Enquanto lemos “Meditações”, é importante lembrar este contexto mais amplo: o mundo que Marco Aurélio governava era um lugar caótico e em rápida transformação. Também é relevante lembrar que Marco Aurélio não tinha a intenção de publicar essas palavras. Elas eram apenas lembretes pessoais e práticos para ele mesmo sobre como manter sua virtude, liderar com racionalidade, disciplinar suas paixões, comprometer-se com decisões morais e honestas, e agir com coragem alegre diante de obstáculos pessoais e políticos tão desafiadores.
Por meio de “Meditações”, percebemos que, apesar de estarmos separados por dois milênios, a luta central de Marco Aurélio não era muito diferente do que os líderes modernos da aplicação da lei enfrentam diariamente: “Como posso manter e demonstrar virtude e liderar com honra neste ambiente rápido, incerto e em constante mudança?”
A resposta para o imperador foi encontrada na filosofia que ele praticava desde a infância. Essa filosofia o serviu bem e tem servido bem a outros ao longo dos séculos. Aqui estão seis princípios de liderança estoica de Marco Aurélio que são tão aplicáveis aos líderes da aplicação da lei hoje quanto eram quando ele os escreveu.
1. Elimine o Não Essencial
“Grande parte do que dizemos e fazemos não é essencial. Se puder eliminá-lo, você terá mais tempo e mais tranquilidade. Pergunte a si mesmo a todo momento: ‘Isso é necessário?’”

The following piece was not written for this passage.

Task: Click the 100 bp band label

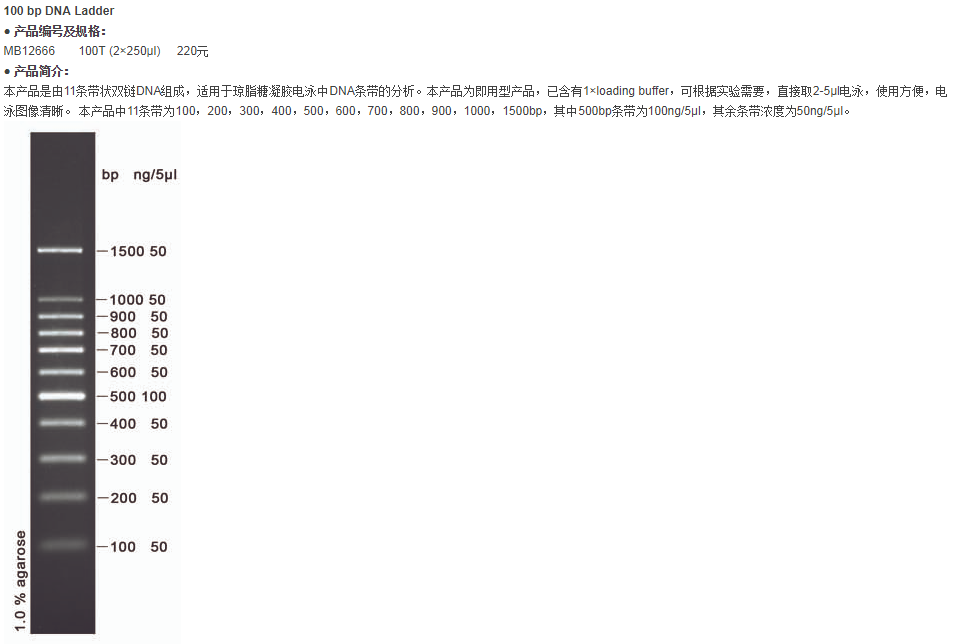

Em seu ensaio clássico “Sobre a Brevidade da Vida“, o filósofo estoico Sêneca, o Jovem, discute a natureza do tempo, a brevidade da vida e a importância de viver uma vida com propósito e significado. Sua tese central é que a vida não é curta, mas sim desperdiçada em buscas fúteis, distrações e preocupações.
Marco Aurélio reforça esse ponto ao observar que a maior parte do que dizemos e fazemos é não essencial. E isso é especialmente verdadeiro em organizações governamentais e entidades como departamentos de polícia. Quanto do que fazemos — e pedimos aos outros que façam — é simplesmente um exercício de futilidade? E quanto mais poderíamos — e aqueles que lideramos poderiam — realizar se eliminássemos essas tarefas, ações, reuniões e discussões não essenciais?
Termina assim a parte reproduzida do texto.